Olan biten

Hipofiz bezi ve inatçı lekeler...

Şu, "seçmen" adıyla çağırdığımız, kendisine şaşmaz bir sağduyu yanında yücelerin yücesi bir irade izafe edilen farazi şahsiyet, uzun ve anlaşılması zor cümlelerle konuşmaya pek meraklı olmalı. Hepimiz onun kankasıyız. Ön adıyla hitap etmekte bir teklifsizlik görmeyiz: "Aslında şunu söylemek istedi ama bunu dedi..." Uzun cümlelerle konuştuğu muhakkak; söylediklerinin decode edilmesine günler, haftalar, hatta aylar kafi gelmiyor. Öte yandan başı ve sonu belli bir hükmün tebliğinden ibaret oluşuna karşılık, bu code’ların  birbirine taban tabana zıt manalara, aynı anda ve gayet tutarlı argümanlarla tahviline engel bir durumla da karşılaşılmaz. Her durumda onun kararlarındaki isabete hayranlık, hakkında konuşma sırası elde etmenin birinci şartı. Bir nevi besmele...

:: Alıştırma Seti ::
1. Seçmen üzerine yazıya göre aşağıdaki soruları yanıtlayın.
(a) Seçmen adlı farazi şahsiyete hangi iki şey izafe ediliyor?
(b) Seçmenin söylediklerinin decode edilmesine neler kafi gelmiyor?
(c) Seçmen hakkında konuşma sırası elde etmenin birinci şartı nedir?
2. Lütfen seçmen üzerine yazıyı kaldığı yerden, aynı üslupla birkaç cümle daha sürdürün.

:: Veri Bölümü ::
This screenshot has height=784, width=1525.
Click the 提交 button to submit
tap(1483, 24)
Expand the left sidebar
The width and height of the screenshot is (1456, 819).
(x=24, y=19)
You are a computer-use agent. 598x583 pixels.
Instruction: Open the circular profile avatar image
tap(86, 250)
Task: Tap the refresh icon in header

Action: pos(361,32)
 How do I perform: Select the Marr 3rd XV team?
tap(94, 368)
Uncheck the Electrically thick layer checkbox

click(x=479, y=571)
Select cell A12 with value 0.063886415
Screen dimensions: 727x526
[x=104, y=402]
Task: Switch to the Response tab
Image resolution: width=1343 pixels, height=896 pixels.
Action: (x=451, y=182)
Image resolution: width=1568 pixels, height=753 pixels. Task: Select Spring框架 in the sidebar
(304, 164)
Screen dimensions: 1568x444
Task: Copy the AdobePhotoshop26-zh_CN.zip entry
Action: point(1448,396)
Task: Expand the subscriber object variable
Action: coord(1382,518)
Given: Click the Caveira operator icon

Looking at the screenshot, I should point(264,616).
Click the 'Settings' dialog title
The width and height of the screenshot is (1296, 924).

:: Yanıtlar ::
1.
(a) Şaşmaz bir sağduyu ve yücelerin yücesi bir irade.
(b) Günler, haftalar, hatta aylar.
(c) Seçmenin kararlarındaki isabete hayranlık.

2.
Mutlaka bir büyütecin arkasına göz yerleştirerek ortaya çıkarılabilecek derin mesajlar peşinde koşmak yerine bir an için gözlerimizi kapalı tutup sakin kafayla düşünürsek, seçim sonuçlarının oradan bize bakıp duran yüzünde gayet okunaklı biçimde şunu teşhis etmemiz mümkün olabilecek: AKP, yüzde 41'lik oy desteğiyle muazzam bir sonuç elde etmiştir. Sonucun muazzamlığı, yüzde 41'in Türkiye'de yapılan oy yarışlarında nadiren ulaşılabilen bir oran olmasından gelmiyor sadece; bu performans partinin iktidardaki 13. yılında ortaya konmuş olmakla da ayrıca muazzamdır. Önceki seçime nazaran 7 puanlık bir düşüşe dikkat kesilenler, 2002 seçimlerinde bu partiye tek başına hükümet kurmak için gerekli meclis çoğunluğunu sağlamış yüzde 34'lük performansa ilave edilmiş puanları gözden kaçırmasın. Muhaliflerin, oradan bize bakmakta olan bu tabloya en azından bir hayret nidasıyla mukabele etmesi daha makul durur; zafer sevinciyle değil. Doğruya doğru...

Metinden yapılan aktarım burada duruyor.